Segment Open

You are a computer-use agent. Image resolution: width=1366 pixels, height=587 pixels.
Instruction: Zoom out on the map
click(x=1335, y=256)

Segment Closed
Segment Open

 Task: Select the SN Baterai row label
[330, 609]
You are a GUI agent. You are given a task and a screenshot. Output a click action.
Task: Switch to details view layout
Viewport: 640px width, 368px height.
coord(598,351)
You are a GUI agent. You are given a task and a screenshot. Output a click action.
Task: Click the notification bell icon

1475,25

Segment Closed
Segment Open

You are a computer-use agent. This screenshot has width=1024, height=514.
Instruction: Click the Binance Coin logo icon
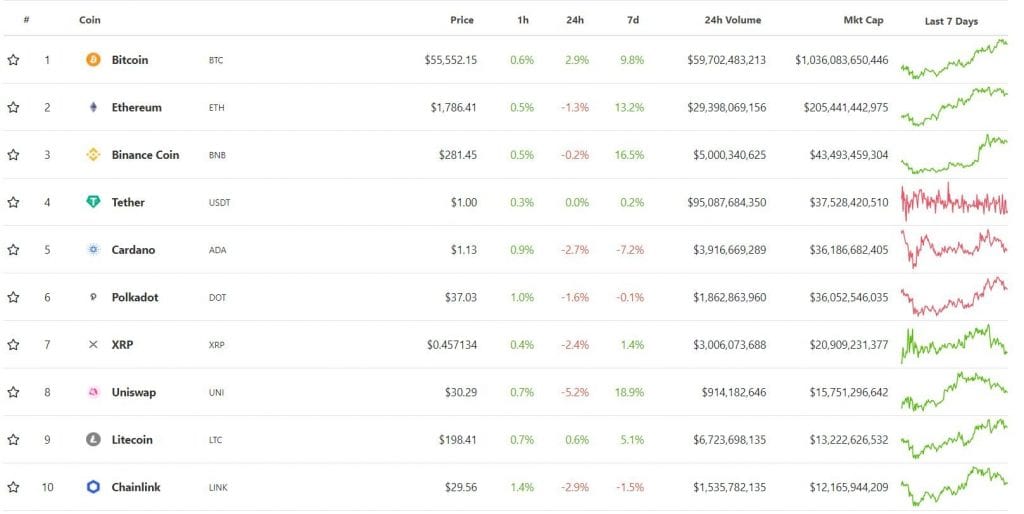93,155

Segment Closed

TASK ITEM: Could you filter the material above and copy each line that holds the word "agent"?

EXERCISE OUTPUT:
You are a computer-use agent. Image resolution: width=1366 pixels, height=587 pixels.
You are a GUI agent. You are given a task and a screenshot. Output a click action.
You are a GUI agent. You are given a task and a screenshot. Output a click action.
You are a computer-use agent. This screenshot has width=1024, height=514.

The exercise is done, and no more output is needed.